A guide to help CSU faculty, staff, and students answer questions about copyright. THE INFORMATION ON THIS GUIDE DOES NOT SERVE AS LEGAL ADVICE.

Welcome!

Copyright symbol

Welcome to this guide to copyright for CSU students, faculty, and staff. In this guide you'll find resources about what copyright is and how it works, whether you're a student, faculty member, or staff member. If you have any questions or would like to meet one-on-one to talk through a copyright question, feel free to contact me (my info is to the right).

Please note: nothing on this guide is meant to serve as legal advice; nor is it intended as a replacement for legal counsel.

Key Library Resources

Key Online Resources

ENG 308 Activity

Choose one of the two scenarios below to explore with 1-3 classmates. 
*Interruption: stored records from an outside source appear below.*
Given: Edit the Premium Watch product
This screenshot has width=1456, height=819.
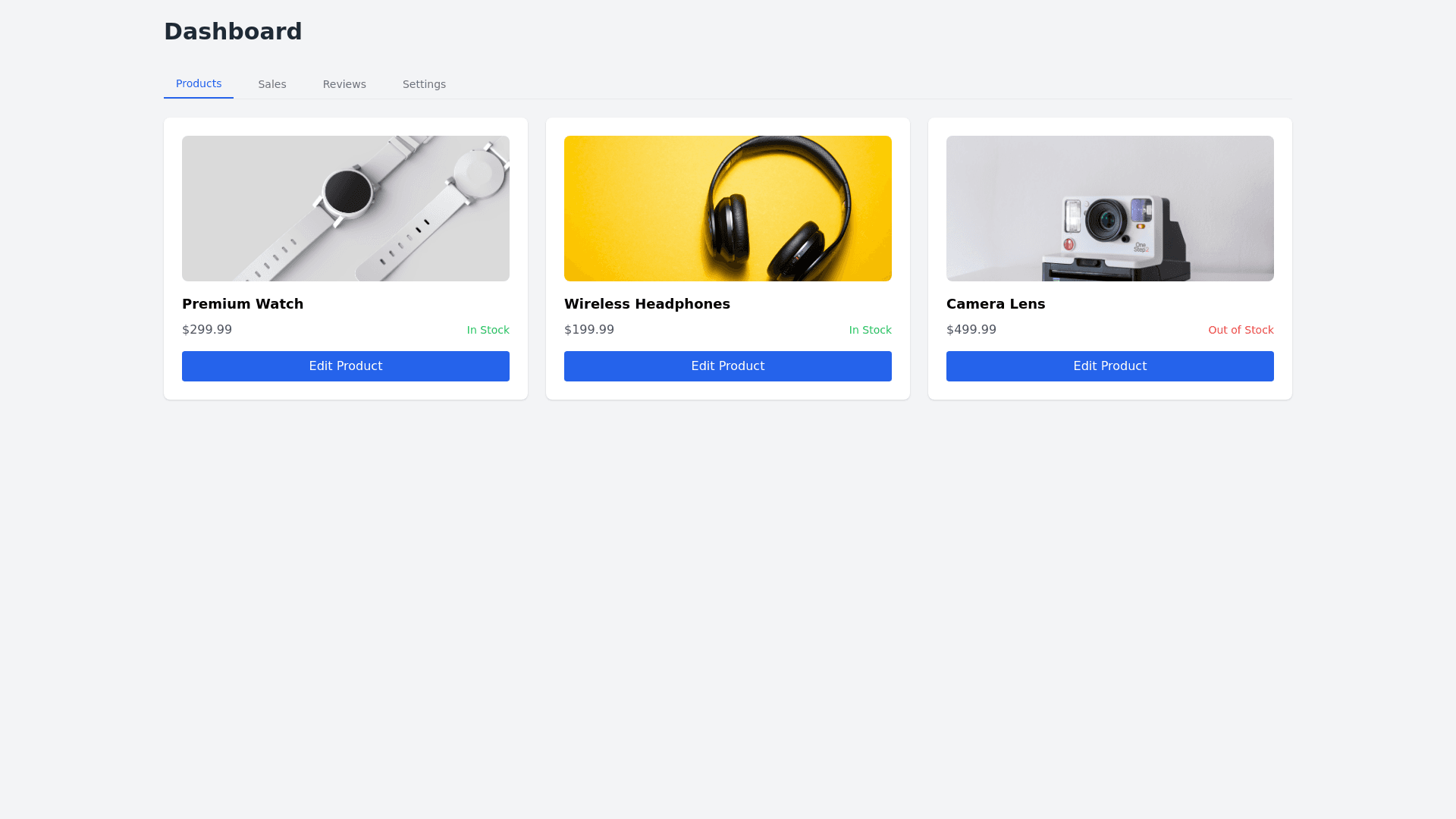Looking at the screenshot, I should [x=346, y=366].
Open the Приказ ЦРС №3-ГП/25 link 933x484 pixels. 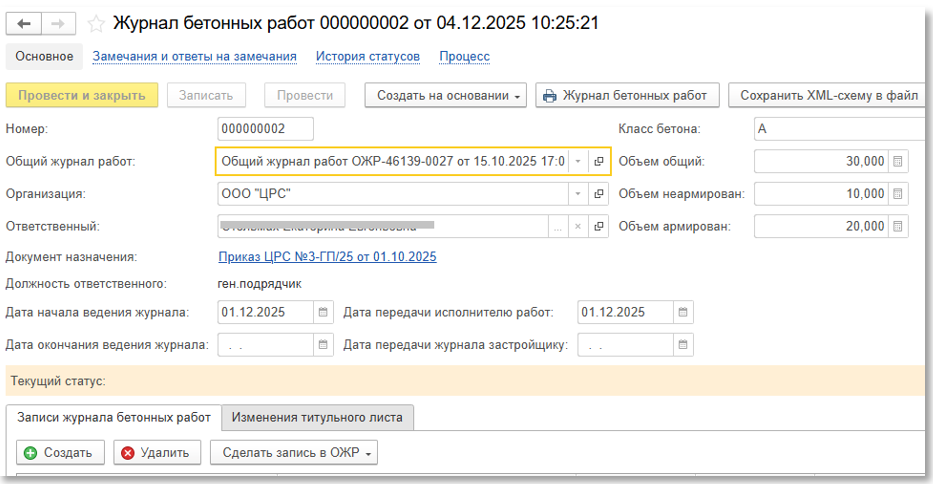click(x=327, y=257)
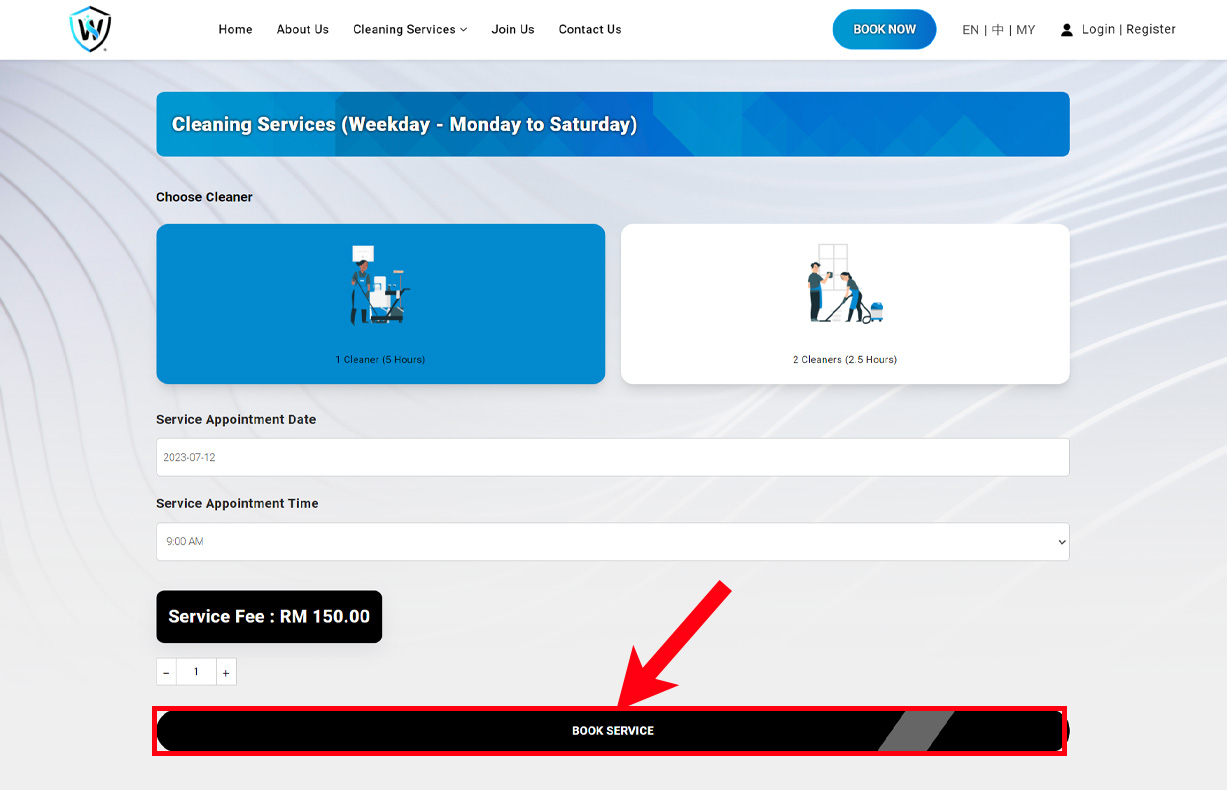Decrease quantity with the minus button
This screenshot has width=1227, height=790.
166,673
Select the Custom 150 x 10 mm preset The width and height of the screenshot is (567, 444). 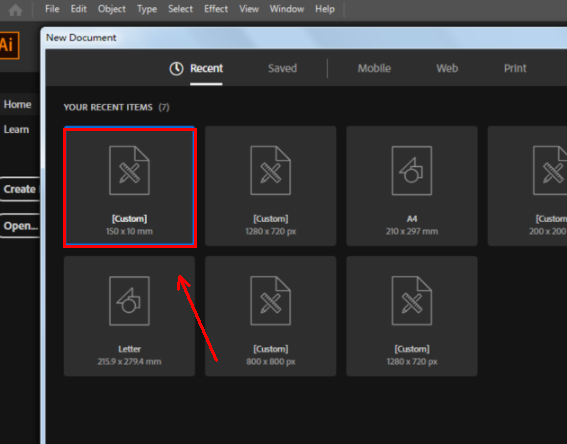[129, 187]
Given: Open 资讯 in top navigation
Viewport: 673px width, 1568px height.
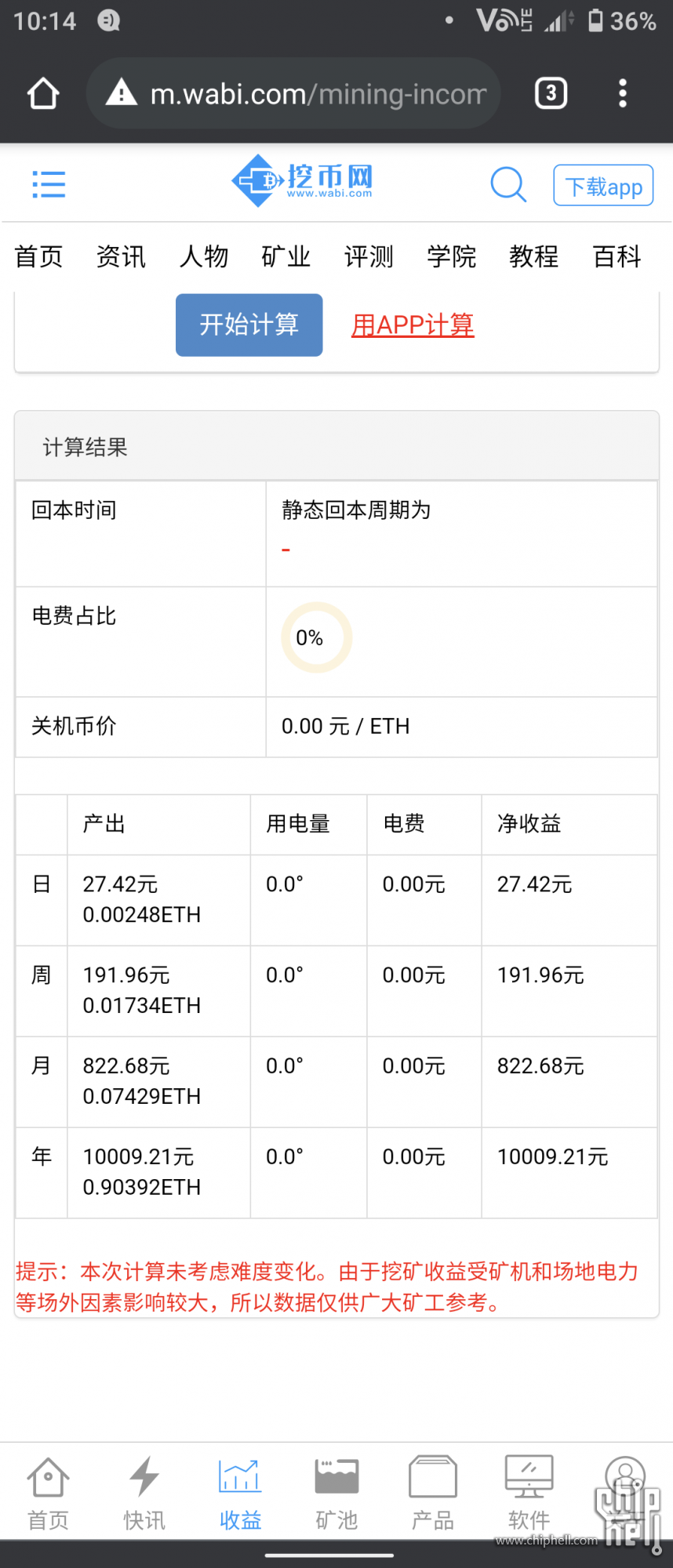Looking at the screenshot, I should (x=121, y=256).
  • Scenario #1 – A teacher scans excerpts from various library-licensed journals, print textbooks, and other sources to create a single PDF coursepack. He posts the coursepack in his Blackboard course shell for students to use during the semester. Is this likely to be a fair use? Work through the four factors together. 
  • Scenario #2 - A teacher wants her students to create multimodal projects on a public wiki. The projects will consist of webpages with images, videos, and text, some created by the students, and some added from other sources. The students will give citations and provide context for any outside content as part of the learning process. Each year, the teacher wants the students to add to the wiki with new content, available for the public to also enjoy and learn from. Is this likely to be a fair use? Work through the four factors together.